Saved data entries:

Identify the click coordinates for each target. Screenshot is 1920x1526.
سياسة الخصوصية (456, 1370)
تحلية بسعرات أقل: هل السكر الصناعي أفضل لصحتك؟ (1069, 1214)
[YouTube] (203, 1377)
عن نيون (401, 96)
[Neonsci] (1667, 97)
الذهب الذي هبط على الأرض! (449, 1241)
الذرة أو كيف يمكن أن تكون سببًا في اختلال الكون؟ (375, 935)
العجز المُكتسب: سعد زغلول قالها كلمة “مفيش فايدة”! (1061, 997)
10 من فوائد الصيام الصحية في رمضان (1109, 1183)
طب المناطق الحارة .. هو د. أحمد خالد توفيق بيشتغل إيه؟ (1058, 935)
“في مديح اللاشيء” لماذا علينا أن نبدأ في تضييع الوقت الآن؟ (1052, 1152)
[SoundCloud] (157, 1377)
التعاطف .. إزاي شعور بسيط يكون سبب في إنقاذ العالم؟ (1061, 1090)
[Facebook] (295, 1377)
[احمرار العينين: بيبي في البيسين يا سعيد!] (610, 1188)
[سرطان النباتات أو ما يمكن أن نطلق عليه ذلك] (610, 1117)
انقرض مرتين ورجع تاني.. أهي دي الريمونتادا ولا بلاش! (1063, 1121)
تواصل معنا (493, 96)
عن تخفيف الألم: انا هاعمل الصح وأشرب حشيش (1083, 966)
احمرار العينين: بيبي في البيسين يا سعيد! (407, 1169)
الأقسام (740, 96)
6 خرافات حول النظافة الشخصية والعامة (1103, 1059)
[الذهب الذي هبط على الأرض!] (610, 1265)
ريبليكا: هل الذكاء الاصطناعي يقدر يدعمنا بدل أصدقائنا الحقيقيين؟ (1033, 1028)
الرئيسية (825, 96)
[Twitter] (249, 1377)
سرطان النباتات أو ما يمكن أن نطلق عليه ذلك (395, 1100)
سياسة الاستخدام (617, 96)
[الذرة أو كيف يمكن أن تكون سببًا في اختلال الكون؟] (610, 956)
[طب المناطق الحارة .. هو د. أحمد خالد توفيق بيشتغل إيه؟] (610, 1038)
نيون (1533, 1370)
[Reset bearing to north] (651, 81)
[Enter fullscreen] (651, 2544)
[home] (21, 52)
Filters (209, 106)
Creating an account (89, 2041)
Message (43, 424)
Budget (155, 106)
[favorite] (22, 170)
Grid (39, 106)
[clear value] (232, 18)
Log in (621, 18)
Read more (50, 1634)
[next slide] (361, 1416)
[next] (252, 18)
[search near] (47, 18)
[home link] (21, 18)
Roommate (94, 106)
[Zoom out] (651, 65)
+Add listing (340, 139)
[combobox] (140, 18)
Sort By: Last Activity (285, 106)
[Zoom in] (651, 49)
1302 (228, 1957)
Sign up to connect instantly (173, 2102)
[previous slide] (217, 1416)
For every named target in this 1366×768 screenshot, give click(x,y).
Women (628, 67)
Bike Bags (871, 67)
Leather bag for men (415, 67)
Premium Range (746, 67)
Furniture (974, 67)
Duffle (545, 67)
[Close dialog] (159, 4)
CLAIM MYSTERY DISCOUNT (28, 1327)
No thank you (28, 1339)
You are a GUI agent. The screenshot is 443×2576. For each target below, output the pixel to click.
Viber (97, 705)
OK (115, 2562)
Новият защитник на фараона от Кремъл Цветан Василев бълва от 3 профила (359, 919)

# [Task to carry out]
When the line with "الكون؟ (375, 935)" is reached in the data above, start copying there, and copy each line exactly until the line with "إيه؟ (1058, 935)" has been copied; copy nothing else.

# [Written solution]
الذرة أو كيف يمكن أن تكون سببًا في اختلال الكون؟ (375, 935)
العجز المُكتسب: سعد زغلول قالها كلمة “مفيش فايدة”! (1061, 997)
10 من فوائد الصيام الصحية في رمضان (1109, 1183)
طب المناطق الحارة .. هو د. أحمد خالد توفيق بيشتغل إيه؟ (1058, 935)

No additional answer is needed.